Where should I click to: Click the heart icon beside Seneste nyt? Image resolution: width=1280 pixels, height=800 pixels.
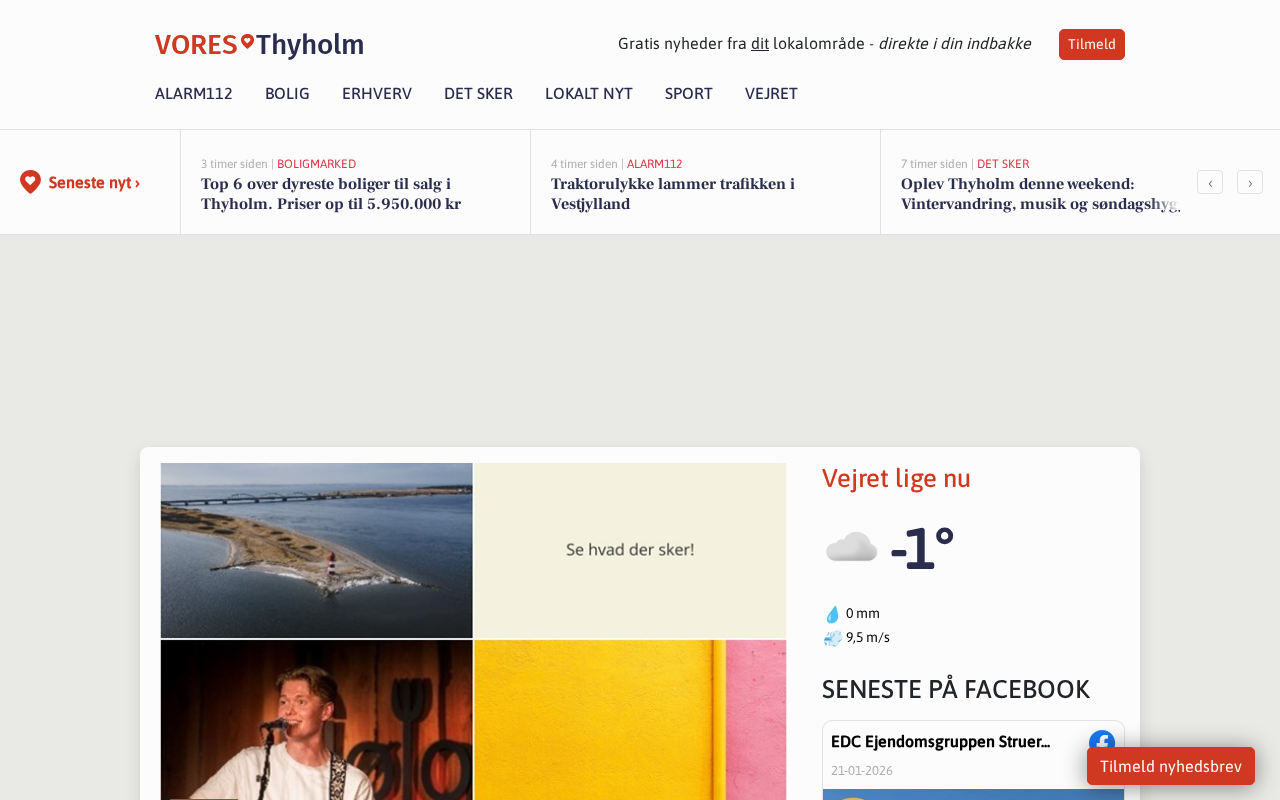tap(30, 182)
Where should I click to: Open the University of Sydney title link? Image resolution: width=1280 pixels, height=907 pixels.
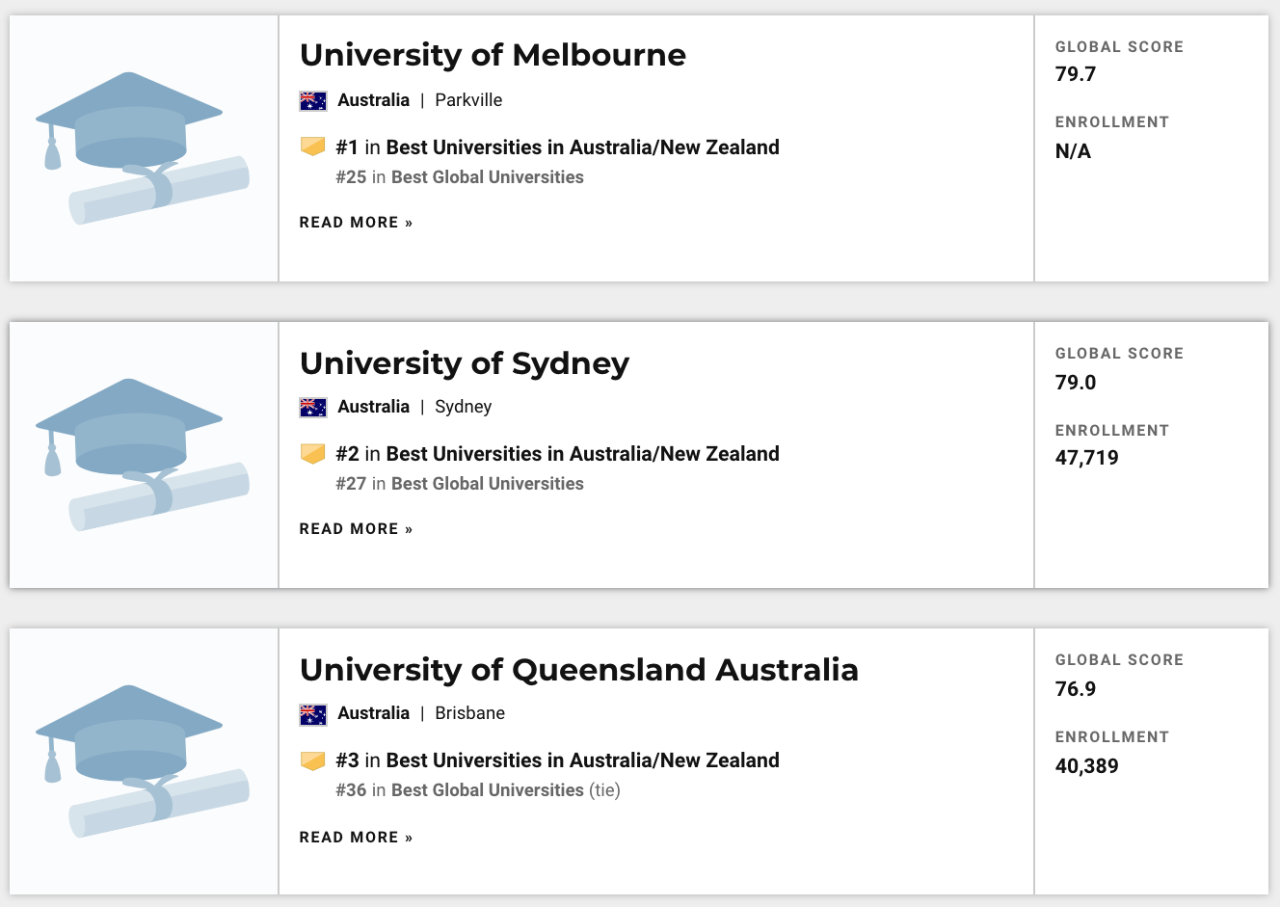[464, 362]
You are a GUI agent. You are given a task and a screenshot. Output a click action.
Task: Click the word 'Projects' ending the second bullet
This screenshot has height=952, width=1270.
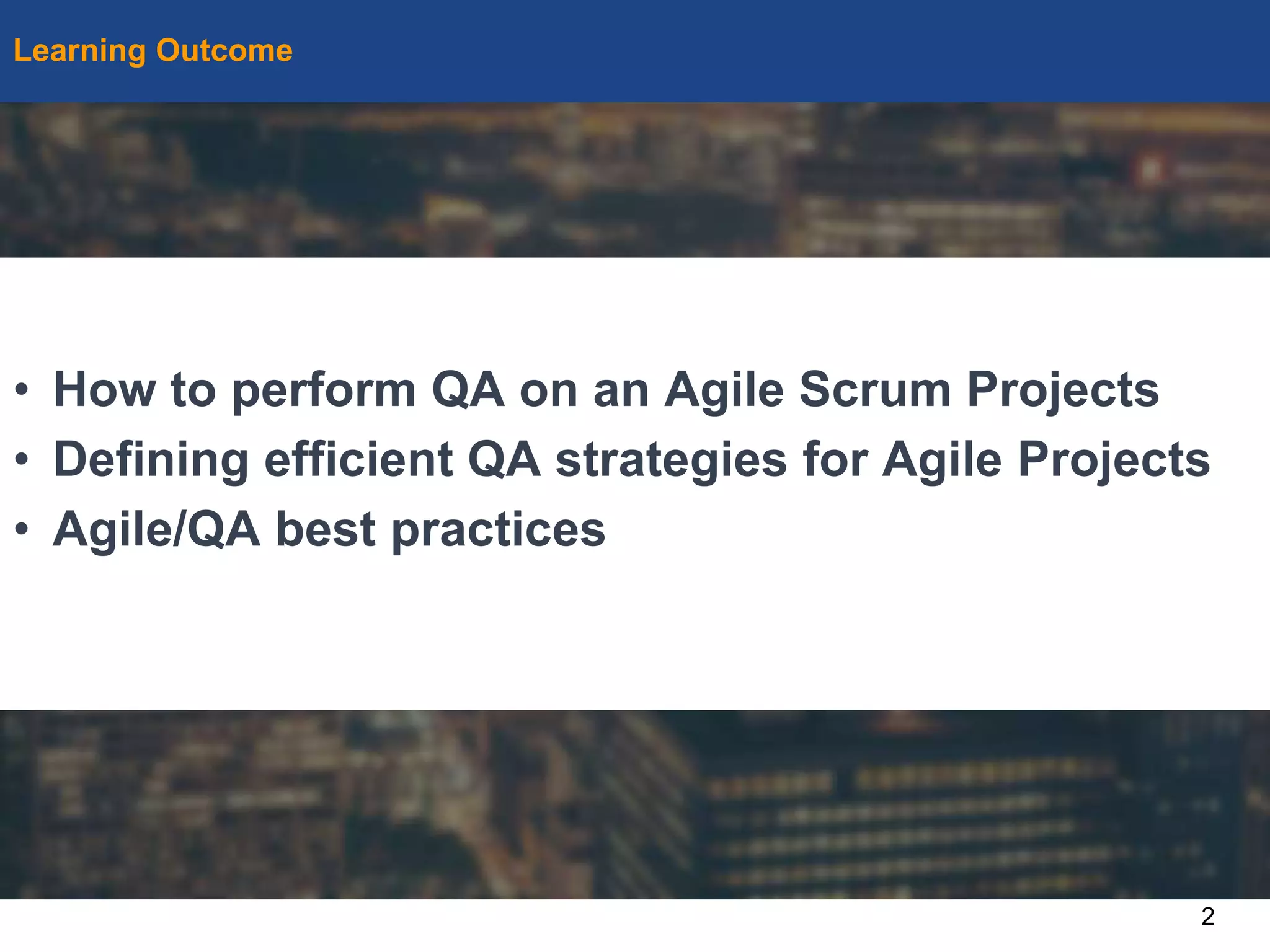tap(1114, 461)
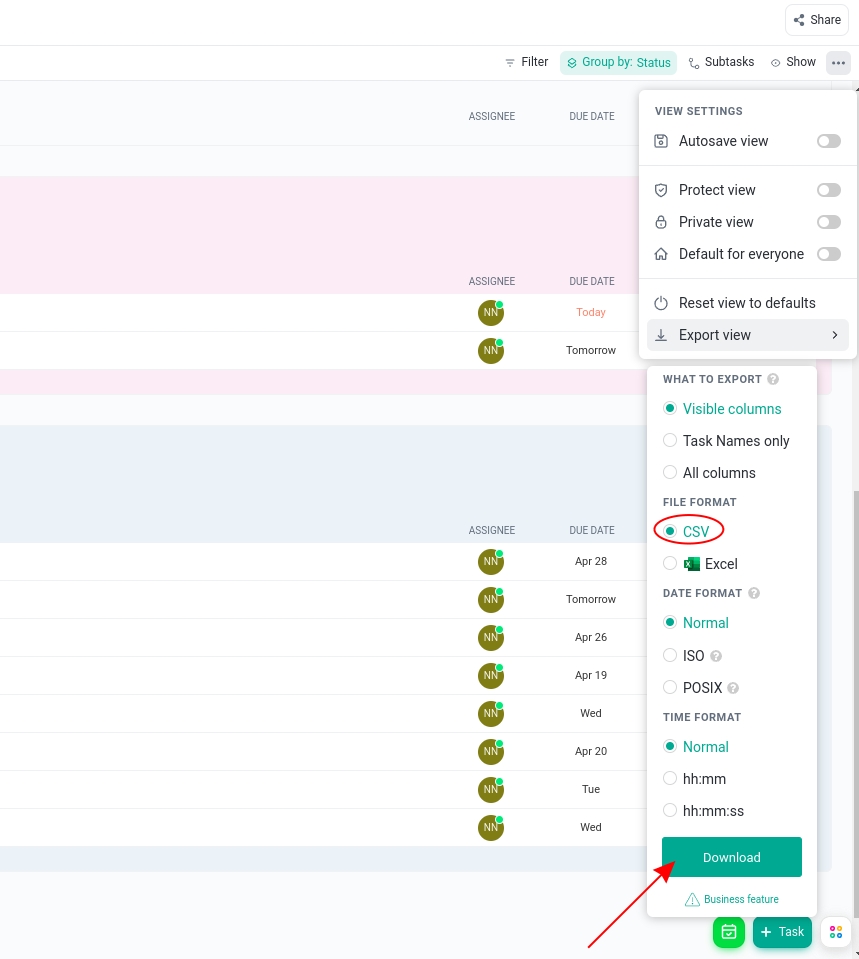
Task: Click the NN assignee avatar with Today due date
Action: [491, 312]
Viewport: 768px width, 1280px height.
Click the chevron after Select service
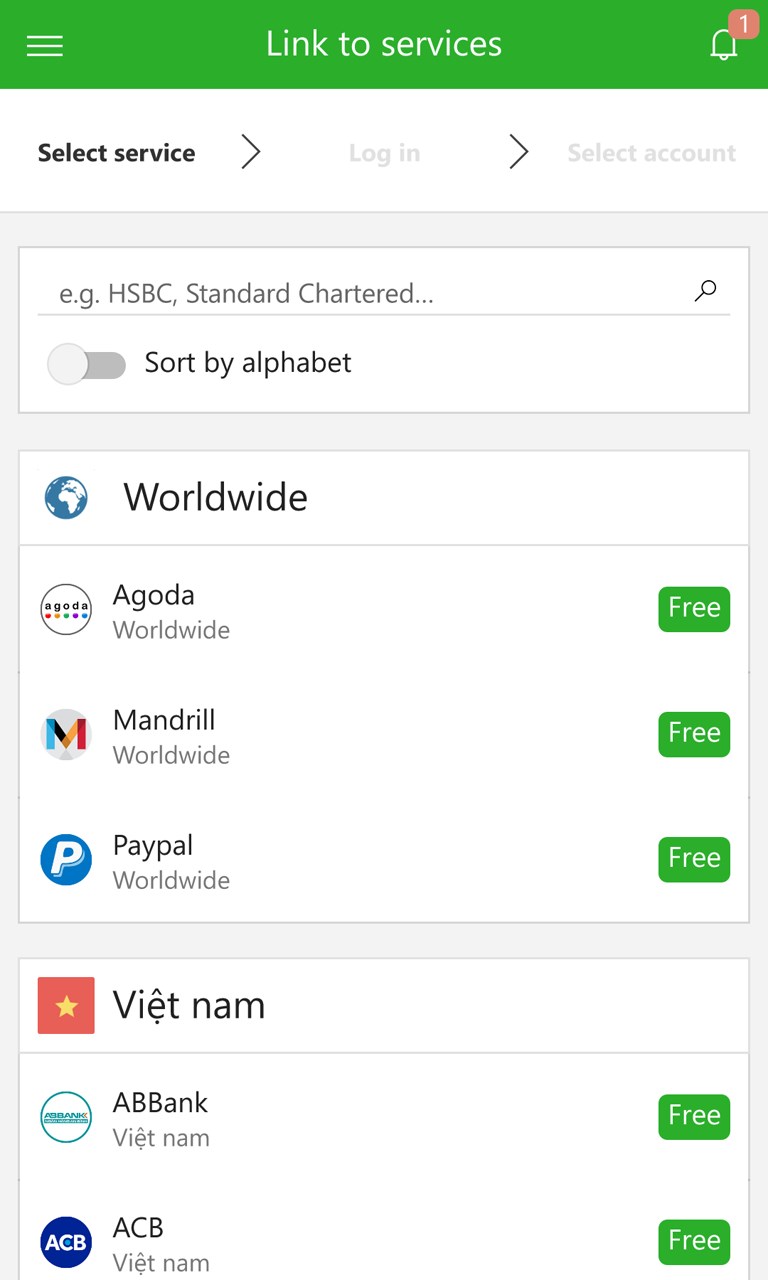coord(251,152)
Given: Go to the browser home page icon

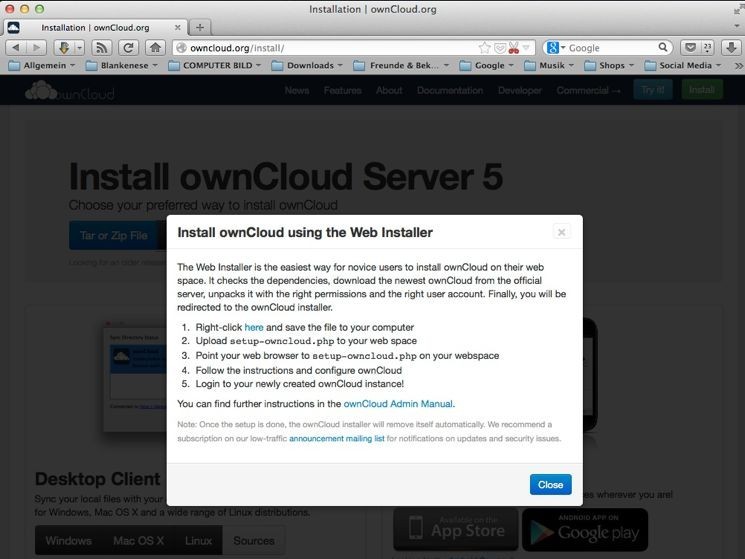Looking at the screenshot, I should [155, 47].
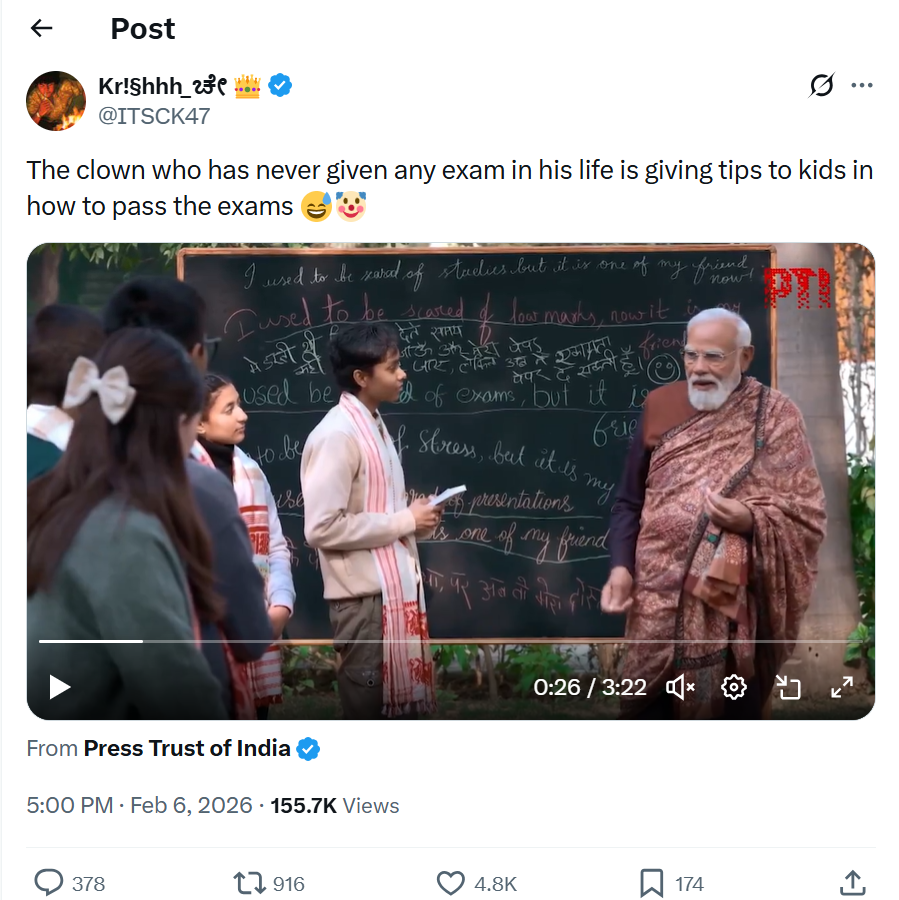
Task: Toggle picture-in-picture mode
Action: [789, 687]
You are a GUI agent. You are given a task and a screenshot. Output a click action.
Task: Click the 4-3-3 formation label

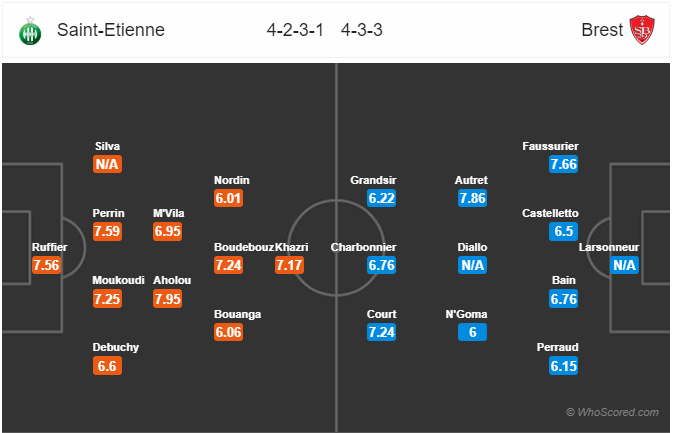(x=361, y=30)
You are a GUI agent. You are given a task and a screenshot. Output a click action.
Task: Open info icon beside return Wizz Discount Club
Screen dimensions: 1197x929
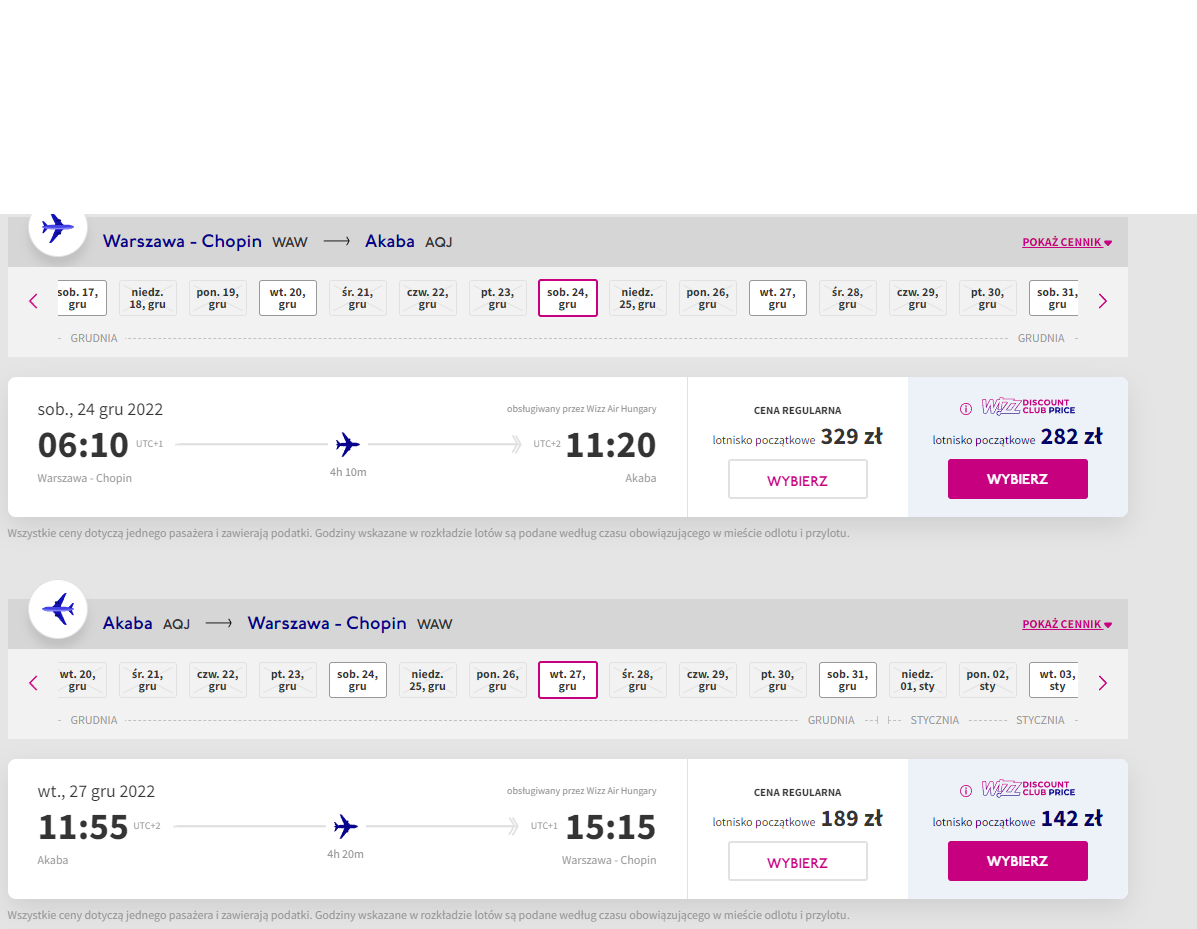click(966, 790)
☆ ☆ ☆ ☆ ☆
What you have to do -
Give the data again exactly. Keep the images out.

Written solution -
Where should I click to: Click the heart icon beside Seneste nyt? Image resolution: width=1280 pixels, height=800 pixels.
tap(30, 182)
Where should I click to: Open the University of Sydney title link? Image resolution: width=1280 pixels, height=907 pixels.
[464, 362]
You are a GUI agent. You are given a task and a screenshot. Output a click action.
Task: Click the word 'Projects' ending the second bullet
This screenshot has height=952, width=1270.
tap(1114, 461)
Task: Click the NN assignee avatar with Today due date
Action: [491, 312]
Viewport: 768px width, 1280px height.
Click the chevron after Select service
coord(251,152)
Given: Go to the browser home page icon

Looking at the screenshot, I should [155, 47].
Task: Toggle picture-in-picture mode
Action: [789, 687]
You are a GUI agent. You are given a task and a screenshot. Output a click action.
Task: Click the 4-3-3 formation label

(x=361, y=30)
You are a GUI agent. You are given a task and a screenshot. Output a click action.
Task: Open info icon beside return Wizz Discount Club
Screen dimensions: 1197x929
click(966, 790)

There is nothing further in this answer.